Energetic and superbly well-matched, the Miller Porfiris Duo offers what appear to be the first complete performance of Fuchs’ overlooked 12 Duets. Written by a teacher of Mahler and Korngold, these pieces sparkle and delight. A friend to Brahms, we should know more of this neglected Viennese composer’s music. Another Fuchs student, Toch wrote this expressive and not particularly dissonant duet several years before he fled Europe for America. Apparently two-thirds of the “Million Dollar Trio” recorded excerpts due to a misunderstanding: Heifetz had prepared the wrong piece (Op. 37, No. 1 is for violin and cello) and convinced Piatigorsky to read the viola part of Op. 37, No. 2 instead. Also in three movements, like Toch’s Divertimento, the Martinů Duo is crisp and lively in its outer Allegros but somber in a central Lento. There is no mistaking this composer’s harmonies and angular Mozartisms. (“Duo No. 1” is the more familiar Three Madrigals for violin and viola from 1947.) This release was privately made but has excellent sound quality, notes and presentation.” - Grant Chu Covell

— String Theory

For “Eight Pieces”

→ Task requirements: According to the review, whom did Heifetz persuade to read the viola part of Op. 37, No. 2? The rows after the review are separate material.

Target position records
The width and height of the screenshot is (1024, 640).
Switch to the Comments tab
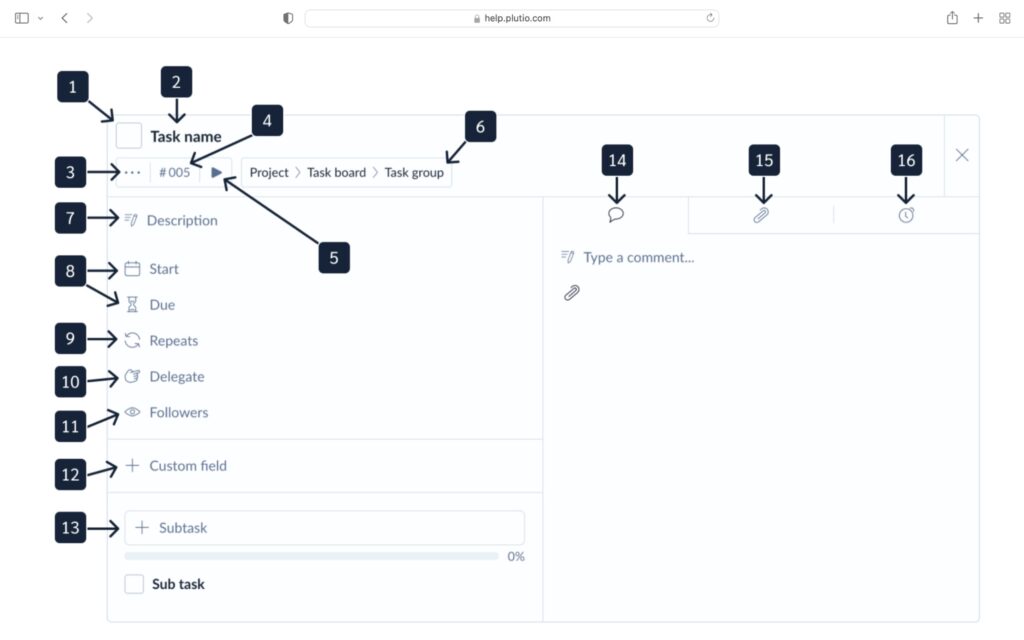(615, 213)
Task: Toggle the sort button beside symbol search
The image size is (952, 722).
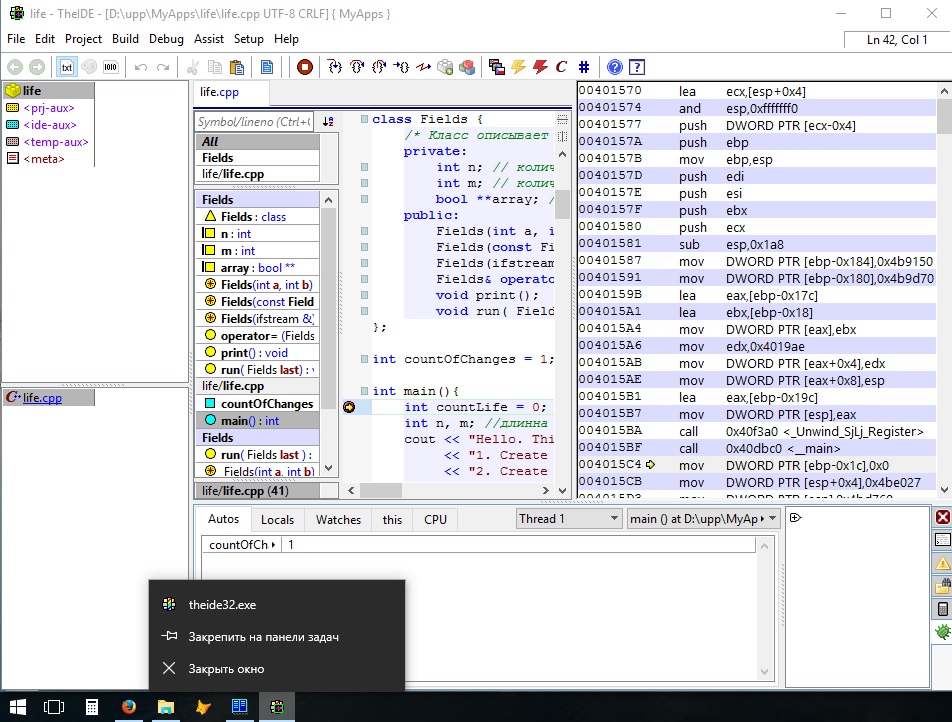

→ Task answer: Piatigorsky.